- **REQUIRED ACTION A**
Please write out the listing further down, everything from the line containing "Find the location" down to the line containing "The image size", and leave out the pictures.

- **EXTRACT PROVIDED**
----
NOTHING IS TRUE. EVERYTHING IS PERMITTED

these are the very words that run through my vains invoking the spirit of the beast...ART.

more self-absorbed belly-aching in the name of something true

and now without further ado...i will invoke the muse...

to the goddess melpomene, she who is melodious, the one that celebrates with dance and song...the beautiful muse of tragedy. i now invoke melpomene so that she might see fit to adorn me in the cothurnus, the boots of tragic actors, so that i may go forth and share the song of the shadow, and so that she may grant me the ability, as she has for so many before, the gift of creating beautiful phrases.

now good people...i must go forth an profess the word of melpomene.
is not, the heart of hearts, hidden inside the message of melpomene. the one who sings is the one who suffers. the one who celebrates with dance and song...is the one who tragedy serves. how does tragedy serve, beside tormment...through beautiful phrases...tragedy serves through art.

your heart of hearts is tragic. we will visit buddhas words...buddha says that we must embrace our "genuine heart of sorrow". buddha's noble truths, are in fact, the truths of duhka...the truths of suffering.
----
- **REQUIRED ACTION B**
In the passage about Melpomene, what is the cothurnus?

- **RECORD EXTRACTS**
----
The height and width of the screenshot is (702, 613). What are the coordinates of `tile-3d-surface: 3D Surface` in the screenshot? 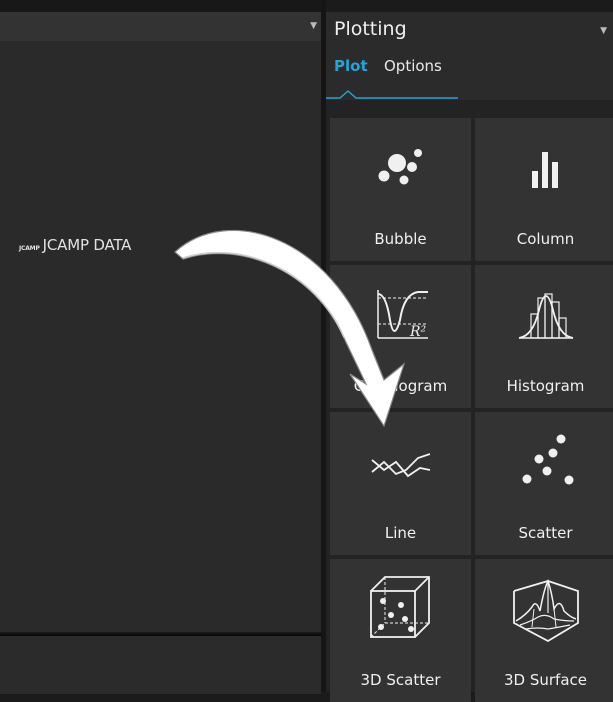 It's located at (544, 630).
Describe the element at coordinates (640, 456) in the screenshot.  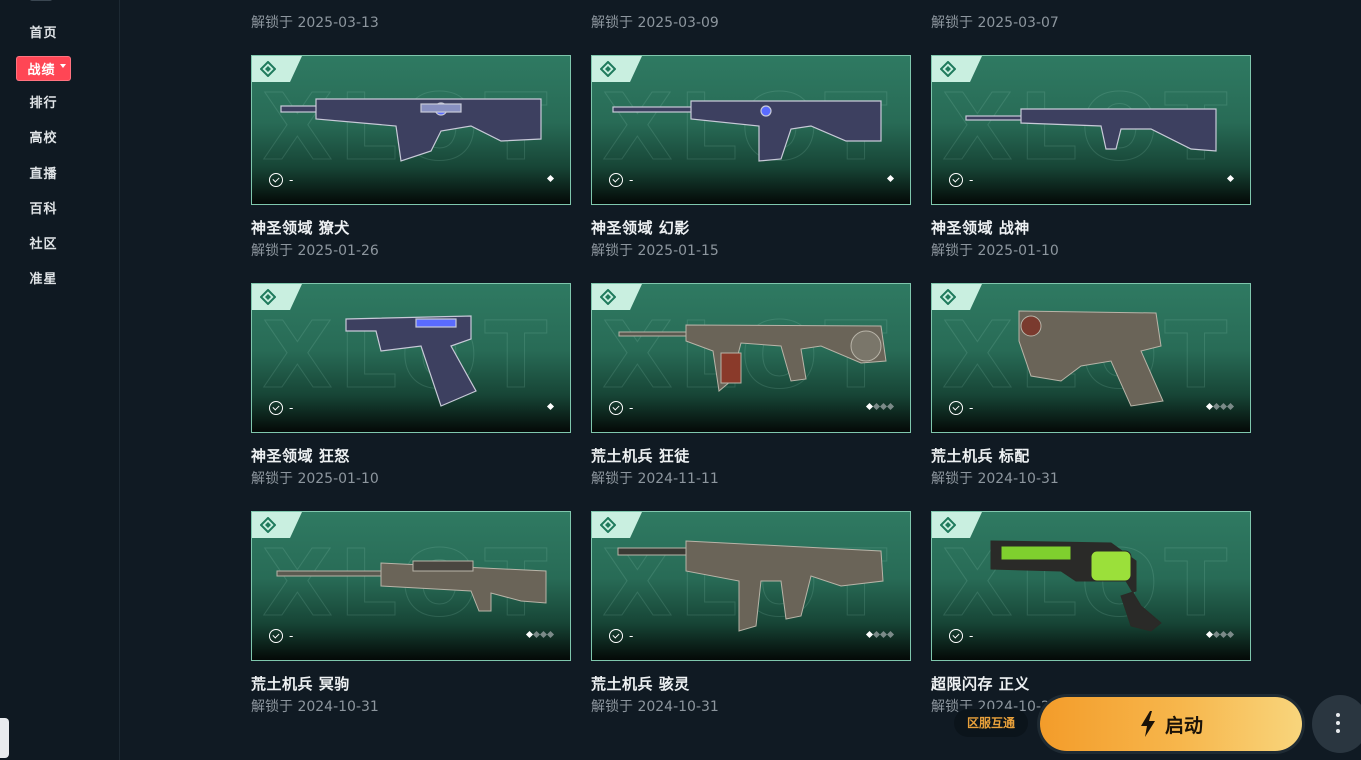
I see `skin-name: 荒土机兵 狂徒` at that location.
----
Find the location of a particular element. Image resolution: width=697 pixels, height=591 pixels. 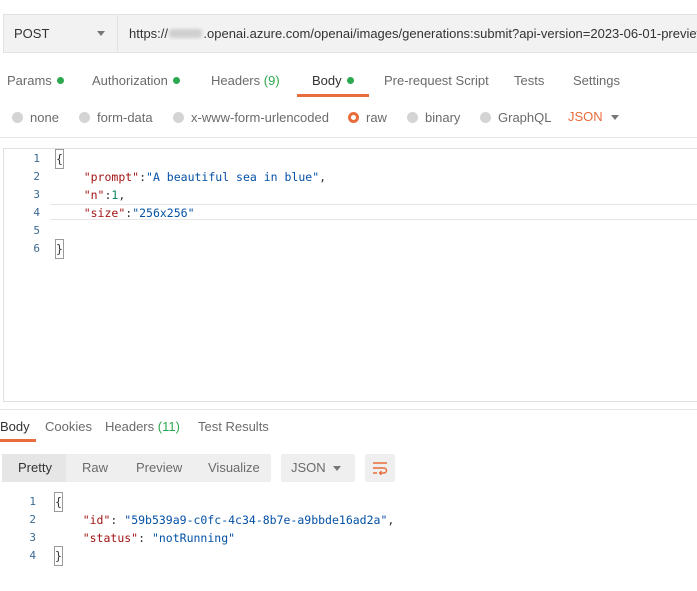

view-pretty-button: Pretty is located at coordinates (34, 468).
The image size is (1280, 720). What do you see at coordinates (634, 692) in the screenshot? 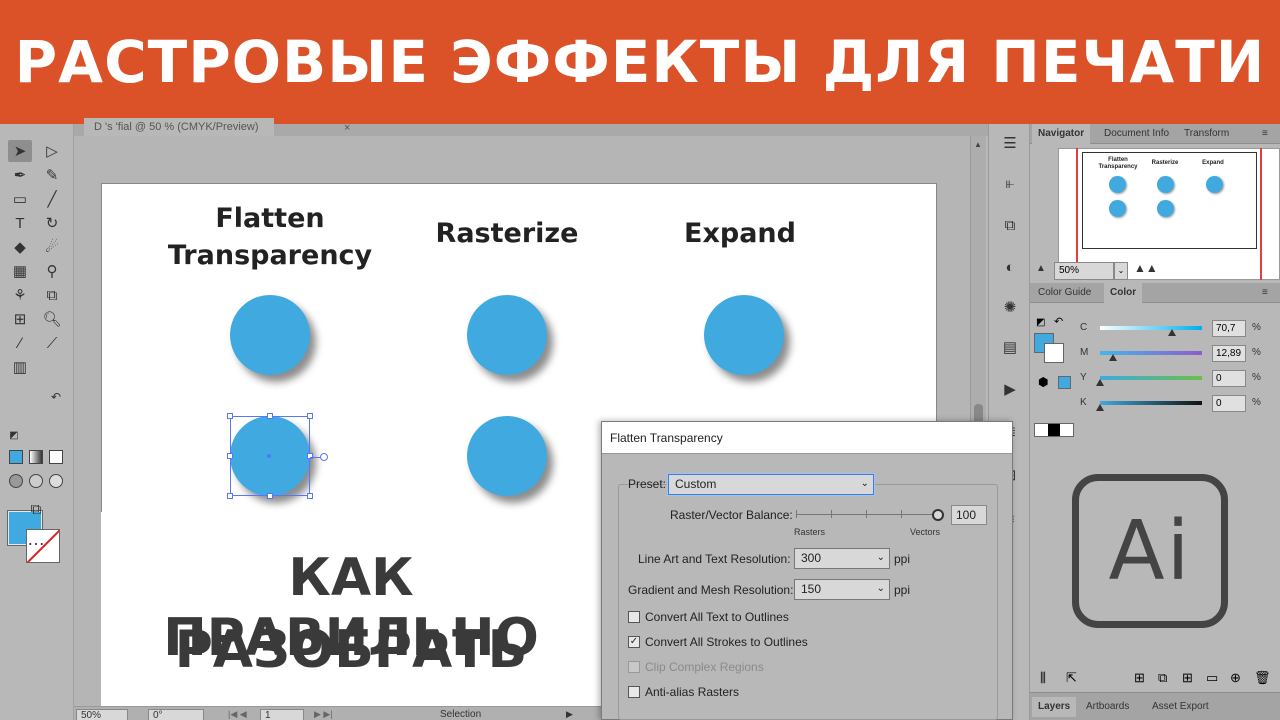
----
- **RESPONSE BOX A**
Find the location of a particular element. Image resolution: width=697 pixels, height=591 pixels. 

view-pretty-button: Pretty is located at coordinates (34, 468).
The image size is (1280, 720). What do you see at coordinates (634, 692) in the screenshot? 

- **RESPONSE BOX B**
The cothurnus is the boots of tragic actors.